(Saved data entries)
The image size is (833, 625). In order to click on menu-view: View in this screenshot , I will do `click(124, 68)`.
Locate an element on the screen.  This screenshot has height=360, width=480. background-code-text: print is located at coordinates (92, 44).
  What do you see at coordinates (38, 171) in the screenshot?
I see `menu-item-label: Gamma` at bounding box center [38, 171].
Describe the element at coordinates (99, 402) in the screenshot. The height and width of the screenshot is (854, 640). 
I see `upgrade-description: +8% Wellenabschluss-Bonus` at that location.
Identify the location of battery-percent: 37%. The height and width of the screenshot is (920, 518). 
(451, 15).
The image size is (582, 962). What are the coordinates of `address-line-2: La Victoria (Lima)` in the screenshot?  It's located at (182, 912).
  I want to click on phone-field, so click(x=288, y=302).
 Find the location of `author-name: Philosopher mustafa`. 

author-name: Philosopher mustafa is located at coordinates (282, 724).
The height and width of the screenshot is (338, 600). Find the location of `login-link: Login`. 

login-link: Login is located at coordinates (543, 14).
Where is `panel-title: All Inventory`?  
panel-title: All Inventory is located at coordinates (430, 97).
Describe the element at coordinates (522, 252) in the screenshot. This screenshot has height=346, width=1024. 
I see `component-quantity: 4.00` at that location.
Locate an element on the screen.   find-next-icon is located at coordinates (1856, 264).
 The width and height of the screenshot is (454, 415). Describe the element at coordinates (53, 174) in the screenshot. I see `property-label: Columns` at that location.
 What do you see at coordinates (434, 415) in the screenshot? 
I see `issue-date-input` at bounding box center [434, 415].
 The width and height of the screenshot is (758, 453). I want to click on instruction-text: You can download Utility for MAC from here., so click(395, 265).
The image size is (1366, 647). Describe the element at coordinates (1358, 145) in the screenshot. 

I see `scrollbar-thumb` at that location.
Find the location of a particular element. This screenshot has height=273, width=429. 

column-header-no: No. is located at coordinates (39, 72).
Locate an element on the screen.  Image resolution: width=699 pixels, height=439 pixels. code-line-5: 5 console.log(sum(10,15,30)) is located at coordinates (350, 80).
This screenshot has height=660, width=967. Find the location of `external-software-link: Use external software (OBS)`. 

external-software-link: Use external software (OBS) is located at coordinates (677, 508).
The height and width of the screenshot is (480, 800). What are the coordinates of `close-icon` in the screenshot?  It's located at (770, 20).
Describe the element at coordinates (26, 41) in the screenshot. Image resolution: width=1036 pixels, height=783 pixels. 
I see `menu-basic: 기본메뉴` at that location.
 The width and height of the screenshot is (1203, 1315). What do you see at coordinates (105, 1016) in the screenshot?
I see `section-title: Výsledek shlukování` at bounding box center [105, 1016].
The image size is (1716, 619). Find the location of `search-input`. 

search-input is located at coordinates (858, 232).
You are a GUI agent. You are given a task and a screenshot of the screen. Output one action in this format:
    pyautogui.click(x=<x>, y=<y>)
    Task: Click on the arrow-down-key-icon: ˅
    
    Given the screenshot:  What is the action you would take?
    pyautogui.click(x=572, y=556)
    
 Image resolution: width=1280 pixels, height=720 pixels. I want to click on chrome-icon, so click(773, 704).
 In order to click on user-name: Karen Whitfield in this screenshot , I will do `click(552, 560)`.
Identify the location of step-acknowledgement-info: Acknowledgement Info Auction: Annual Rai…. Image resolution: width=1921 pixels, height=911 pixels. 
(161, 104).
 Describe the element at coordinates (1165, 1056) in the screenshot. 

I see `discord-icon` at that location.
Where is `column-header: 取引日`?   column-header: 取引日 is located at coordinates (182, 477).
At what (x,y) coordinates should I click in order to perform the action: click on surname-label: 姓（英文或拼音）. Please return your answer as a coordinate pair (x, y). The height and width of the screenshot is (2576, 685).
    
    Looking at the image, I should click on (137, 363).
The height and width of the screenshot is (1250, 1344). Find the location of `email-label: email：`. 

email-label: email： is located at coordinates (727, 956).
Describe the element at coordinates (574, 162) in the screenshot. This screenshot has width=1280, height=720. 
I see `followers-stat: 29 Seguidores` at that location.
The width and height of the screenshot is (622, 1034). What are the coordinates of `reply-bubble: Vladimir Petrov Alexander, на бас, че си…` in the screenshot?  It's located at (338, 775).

## WHAT YOU SHOULD DO
Copy out the lines of the rows above, starting with the line that contains "pixels, height=911 pixels." and ending with the line that contains "email-label: email： is", both included.

## EXERCISE RESULT
Identify the location of step-acknowledgement-info: Acknowledgement Info Auction: Annual Rai…. Image resolution: width=1921 pixels, height=911 pixels. 
(161, 104).
 Describe the element at coordinates (1165, 1056) in the screenshot. 

I see `discord-icon` at that location.
Where is `column-header: 取引日`?   column-header: 取引日 is located at coordinates (182, 477).
At what (x,y) coordinates should I click in order to perform the action: click on surname-label: 姓（英文或拼音）. Please return your answer as a coordinate pair (x, y). The height and width of the screenshot is (2576, 685).
    
    Looking at the image, I should click on (137, 363).
The height and width of the screenshot is (1250, 1344). Find the location of `email-label: email：`. 

email-label: email： is located at coordinates (727, 956).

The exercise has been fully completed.